The case studies of “Taking Stock” create more questions than they answer, especially at a time when so many companies are restructuring, splitting their stock, and/or going bankrupt. Haven’t we already become a nation of shareholders, with more people owning stocks than ever before? What good has it done for the economy? What difference could it make whether 30,000 Ford employees or 30 Ford relatives own that company, unless the 30,000 spend more money at Sears than the 30 would have spent at Tiffany’s? And if all these new owners spend their dividends, etc., aren’t they diminishing their wealth? Won’t that start the whole morbid process all over again? Under the guise of employee ownership, haven’t we seen too many recent examples of companies trying to substitute worthless paper for wages, in a sort of cynical ESOPian let-them-eat-stock?
Moreover, does it really help corporate output, as ESOPians contend, if employees have a stake in things? If labor is worthless in the first place, then who cares?

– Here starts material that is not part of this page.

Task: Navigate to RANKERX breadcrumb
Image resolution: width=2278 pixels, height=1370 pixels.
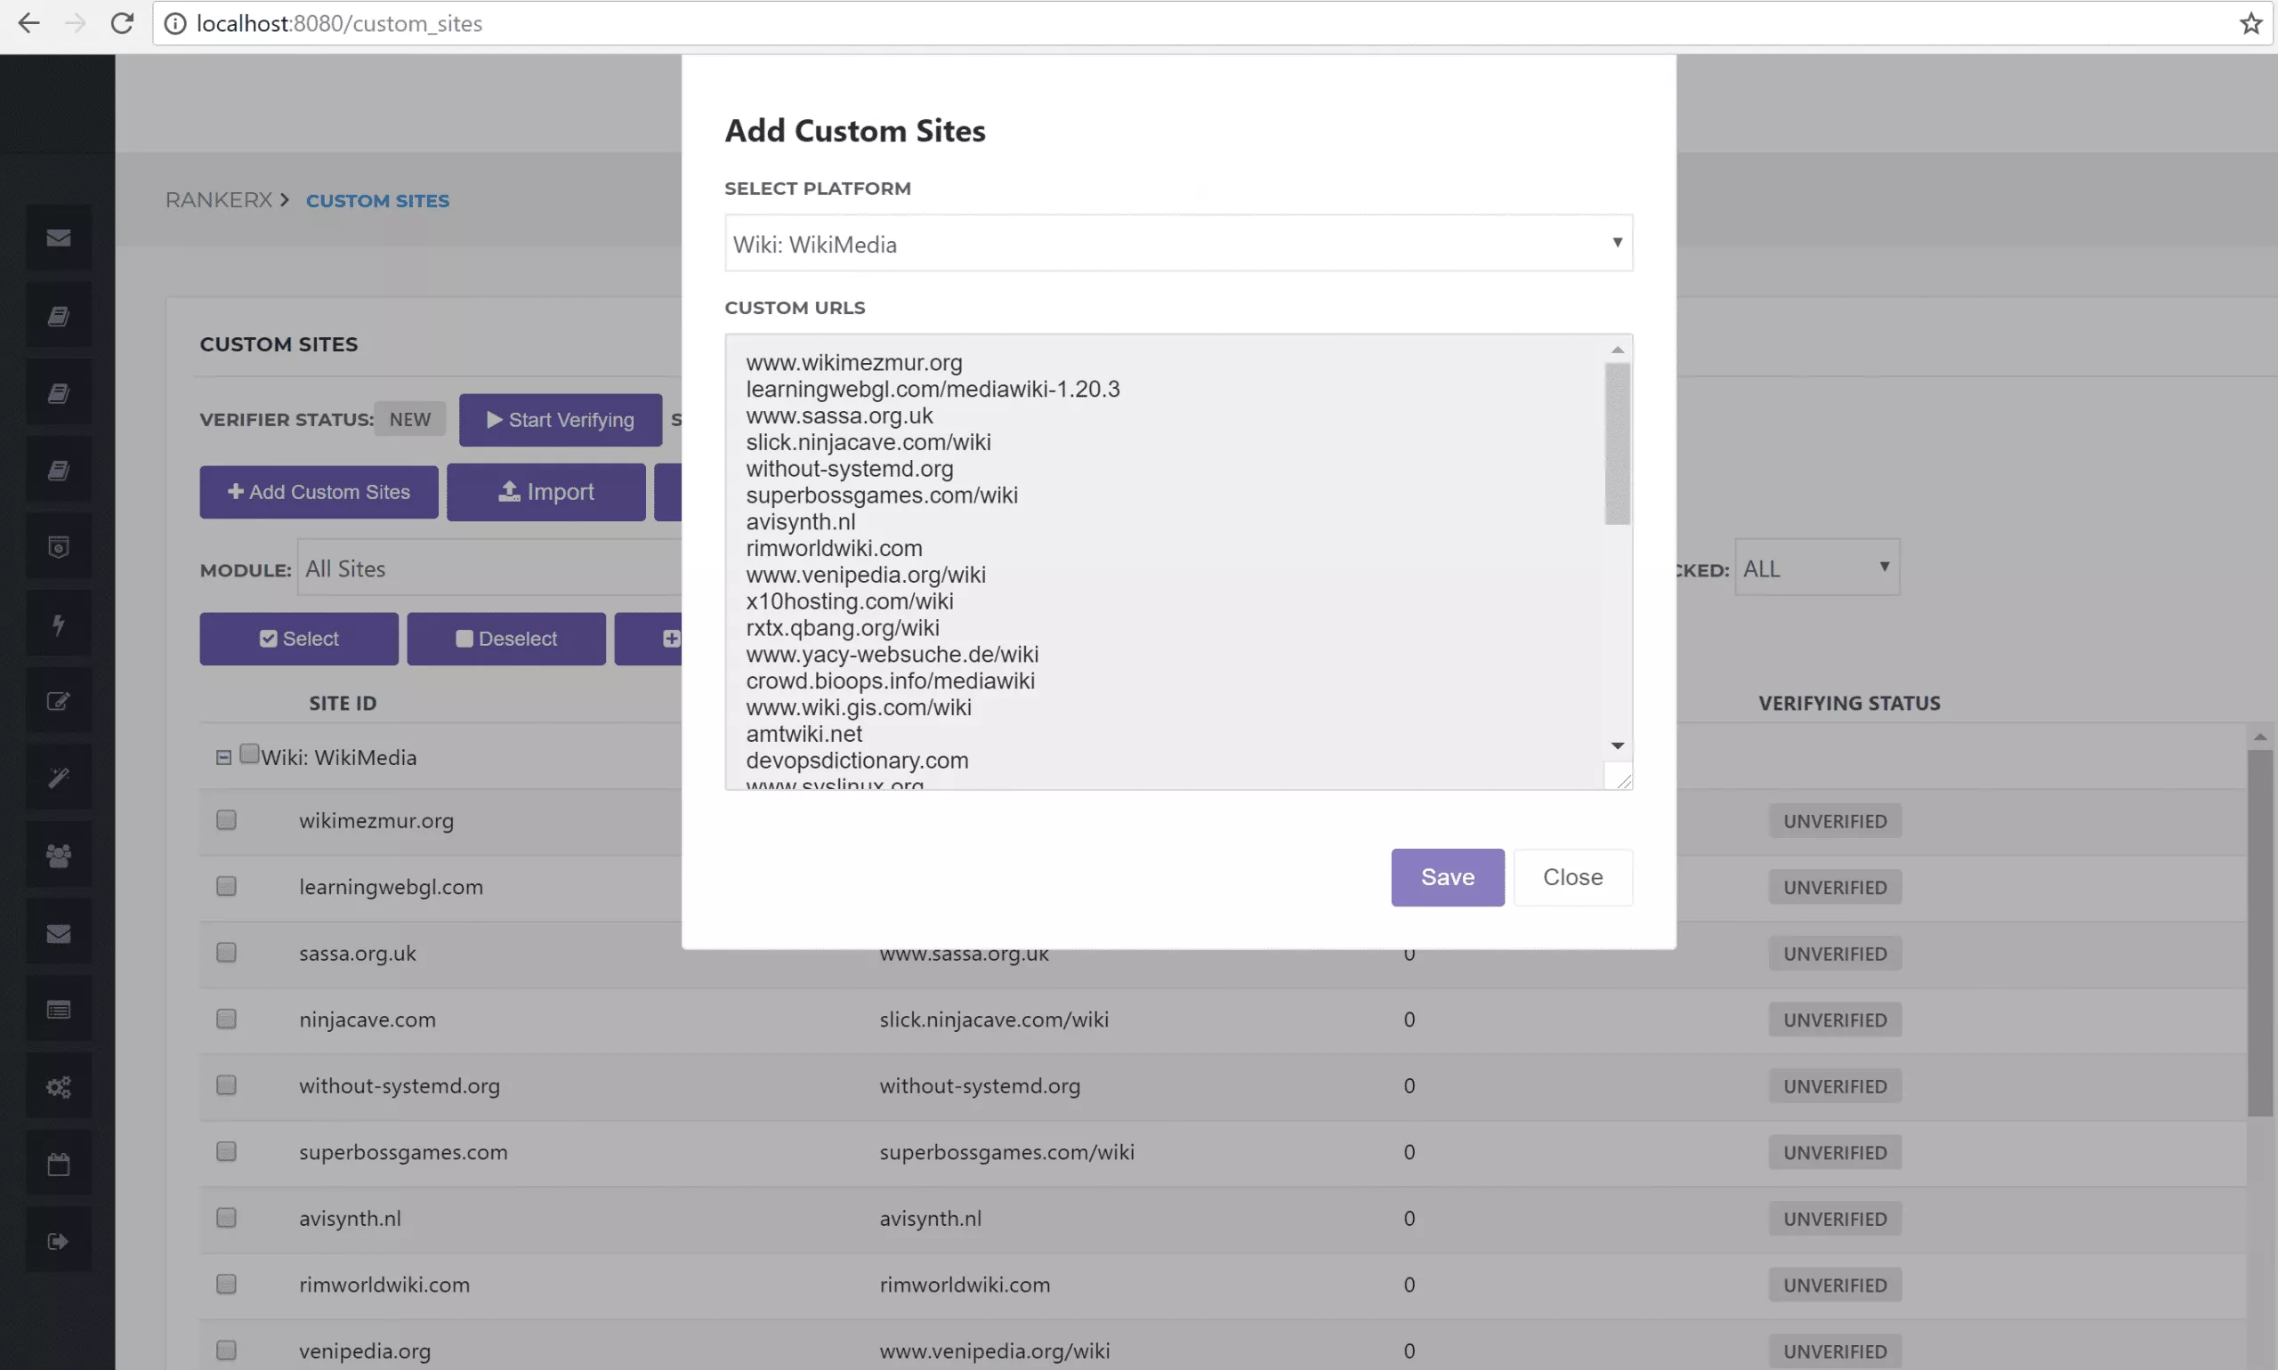Action: 217,199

A friend of mine who works in an ESOP shop tells me the only obvious change is that workers who used to stare at the ceiling now call their brokers several times a day to find out what their shares are worth.
The third book listed above is a grim reminder of what the ESOPs are up against. “Who Owns the Corporation?” is not a book, really, but a sort of term paper sponsored by the Twentieth-Century Fund. The author, Edward Jay Epstein, once famous for doubting in print that a lone assassin killed President Kennedy, here argues that shareholder democracy is also a myth. Against the cheery assumption that broad-based corporate ownership leads to something good, Epstein shows how it may create the entrenched, self-serving, and unresponsive managements we often see today. He describes how one-share, one-vote is a fiction, how managers once beholden to powerful family interests now operate companies more or less by and for themselves. Unless something is done about this, Epstein predicts the corporate bureaucrats will move us closer and closer to a dreaded form of socialism the Kelsos would oppose, and nothing like the great Golconda of ESOPs.
But give the Kelsos a break. There’s hasn’t been enough sharing of the wealth to have made much difference yet. They aren’t looking for this to end at 8,000 companies but at hundreds of thousands. They see an entire nation not of laborers but of investors, living off capital, sharing in the spoils of technology, playing golf, taking long vacations, waiting by the mailbox for dividend checks, getting and spending with glee. I don’t know if it will ever happen, but I hope it does, and the Kelsos’ argument deserves a full and careful hearing. It’s a lot more realistic than trying to out-sweat the Koreans or outwork the Japanese. Putting it another way: “If you can’t fight ‘em, then own a share of ‘em.”